Instructions for the task:
Restate all the data exactly, so that each line is the same as before.

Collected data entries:
::::

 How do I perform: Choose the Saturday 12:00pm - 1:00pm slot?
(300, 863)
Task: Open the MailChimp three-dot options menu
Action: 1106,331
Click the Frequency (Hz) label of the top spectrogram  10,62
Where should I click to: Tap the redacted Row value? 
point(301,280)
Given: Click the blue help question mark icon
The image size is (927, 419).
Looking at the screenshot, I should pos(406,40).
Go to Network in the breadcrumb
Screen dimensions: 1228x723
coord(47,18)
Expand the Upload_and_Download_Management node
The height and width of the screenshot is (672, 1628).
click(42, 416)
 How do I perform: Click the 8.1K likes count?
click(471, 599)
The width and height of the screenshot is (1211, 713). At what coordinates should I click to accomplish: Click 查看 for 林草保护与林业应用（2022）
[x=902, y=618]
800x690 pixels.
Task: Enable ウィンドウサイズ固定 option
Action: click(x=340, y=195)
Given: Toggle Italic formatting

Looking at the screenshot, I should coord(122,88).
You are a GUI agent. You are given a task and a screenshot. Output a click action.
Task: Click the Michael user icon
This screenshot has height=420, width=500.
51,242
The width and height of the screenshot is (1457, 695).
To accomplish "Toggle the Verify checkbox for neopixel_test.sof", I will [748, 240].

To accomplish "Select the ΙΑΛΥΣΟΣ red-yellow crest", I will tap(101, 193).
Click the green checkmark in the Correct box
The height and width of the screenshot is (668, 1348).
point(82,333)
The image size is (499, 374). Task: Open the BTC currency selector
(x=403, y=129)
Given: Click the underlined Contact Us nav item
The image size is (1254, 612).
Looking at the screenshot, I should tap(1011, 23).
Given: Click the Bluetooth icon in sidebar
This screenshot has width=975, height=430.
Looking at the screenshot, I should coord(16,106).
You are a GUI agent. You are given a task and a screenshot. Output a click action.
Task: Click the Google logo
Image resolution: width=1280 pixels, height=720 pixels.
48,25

::::

Output of the exercise:
 How do I perform: Choose the Saturday 12:00pm - 1:00pm slot?
(300, 863)
Task: Open the MailChimp three-dot options menu
Action: 1106,331
Click the Frequency (Hz) label of the top spectrogram  10,62
Where should I click to: Tap the redacted Row value? 
point(301,280)
Given: Click the blue help question mark icon
The image size is (927, 419).
Looking at the screenshot, I should pos(406,40).
Go to Network in the breadcrumb
Screen dimensions: 1228x723
coord(47,18)
Expand the Upload_and_Download_Management node
The height and width of the screenshot is (672, 1628).
click(42, 416)
 How do I perform: Click the 8.1K likes count?
click(471, 599)
The width and height of the screenshot is (1211, 713). At what coordinates should I click to accomplish: Click 查看 for 林草保护与林业应用（2022）
[x=902, y=618]
800x690 pixels.
Task: Enable ウィンドウサイズ固定 option
Action: click(x=340, y=195)
Given: Toggle Italic formatting

Looking at the screenshot, I should coord(122,88).
You are a GUI agent. You are given a task and a screenshot. Output a click action.
Task: Click the Michael user icon
This screenshot has height=420, width=500.
51,242
The width and height of the screenshot is (1457, 695).
To accomplish "Toggle the Verify checkbox for neopixel_test.sof", I will [748, 240].

To accomplish "Select the ΙΑΛΥΣΟΣ red-yellow crest", I will tap(101, 193).
Click the green checkmark in the Correct box
The height and width of the screenshot is (668, 1348).
point(82,333)
The image size is (499, 374). Task: Open the BTC currency selector
(x=403, y=129)
Given: Click the underlined Contact Us nav item
The image size is (1254, 612).
Looking at the screenshot, I should tap(1011, 23).
Given: Click the Bluetooth icon in sidebar
This screenshot has width=975, height=430.
Looking at the screenshot, I should coord(16,106).
You are a GUI agent. You are given a task and a screenshot. Output a click action.
Task: Click the Google logo
Image resolution: width=1280 pixels, height=720 pixels.
48,25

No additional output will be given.